Beat for beat, it’s not a particularly original film. The “invention gone wrong” story can be traced back to Frankenstein, and it hasn’t changed much since then. However, its skillful use of comedy to critique the tech industry sets “M3GAN” apart. It taps into that existential dread we all have about being replaced by technology while simultaneously delighting in the schadenfreude of watching egotistical tech CEOs get murdered by their own inventions.
Additionally, the film is gloriously gory. Because M3GAN’s defining character trait is her lack of humanity, she mechanically and methodically racks up a sizable kill count. The viewer understands that a human villain isn’t committing these vile actions, which means the film doesn’t have to tackle that classic quandary that bogs so many horror stories down: Are humans inherently evil? “M3GAN” is uninterested in answering this question, which allows for the deaths to get bloodier and bloodier without the tone becoming too serious.
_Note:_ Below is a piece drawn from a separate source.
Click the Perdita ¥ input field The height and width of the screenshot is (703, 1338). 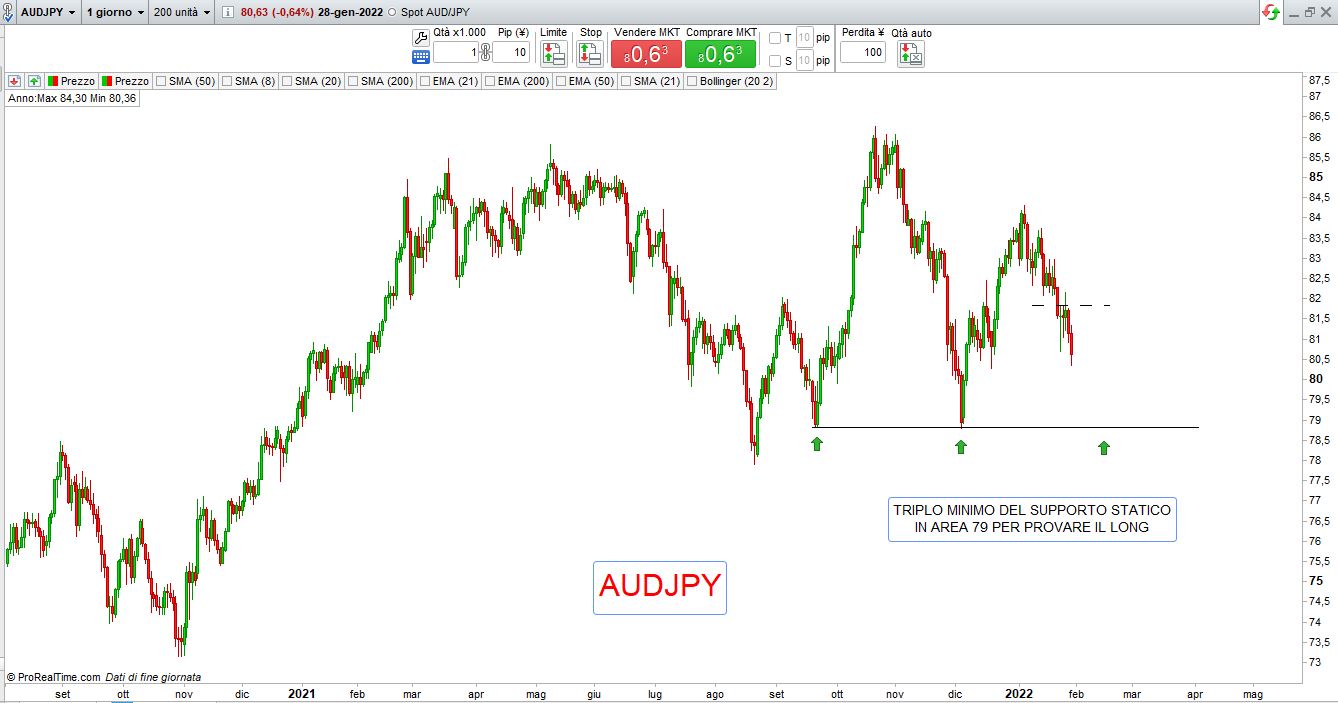[x=862, y=52]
A few excellent performances breathe life into the already strong story. Child actors are notoriously bad in horror, but McGraw brings a surprising emotional depth to the character of Cady, and Jenna Davis as the voice of M3GAN perfectly straddles the line between youthful innocence and computerized inhumanity. It is Williams, though, who steals the show. Gemma is a dynamic character who changes a lot over the course of the film, and Williams’ subtle performance makes this development feel natural and believable.
Another of the film’s strongest points is its CGI, and not for the reason you might expect. It most definitely doesn’t look photorealistic (more Marvel Cinematic Universe: Phase Four than “Avatar: The Way of Water”), but by falling into the uncanny valley, the CGI contributes to the unsettling atmosphere. The subtle differences between M3GAN and the other characters are a major theme of the film, and conveying this visually spares the viewers from having this explained in expositional dialogue.
“M3GAN” has something to offer everyone: If you are a horror newbie, the humor will provide a sense of levity that keeps you from getting too scared. If you’re a megafan, there are enough gory deaths and references to iconic horror franchises to keep you hooked. Because I highly recommend checking the film out for yourself, I won’t spoil the ending, but let me just say this: After seeing the final shot, you’ll want to take a baseball bat to all of your electronics. For a film about the horrors of technology, I think that is pretty much the highest praise possible.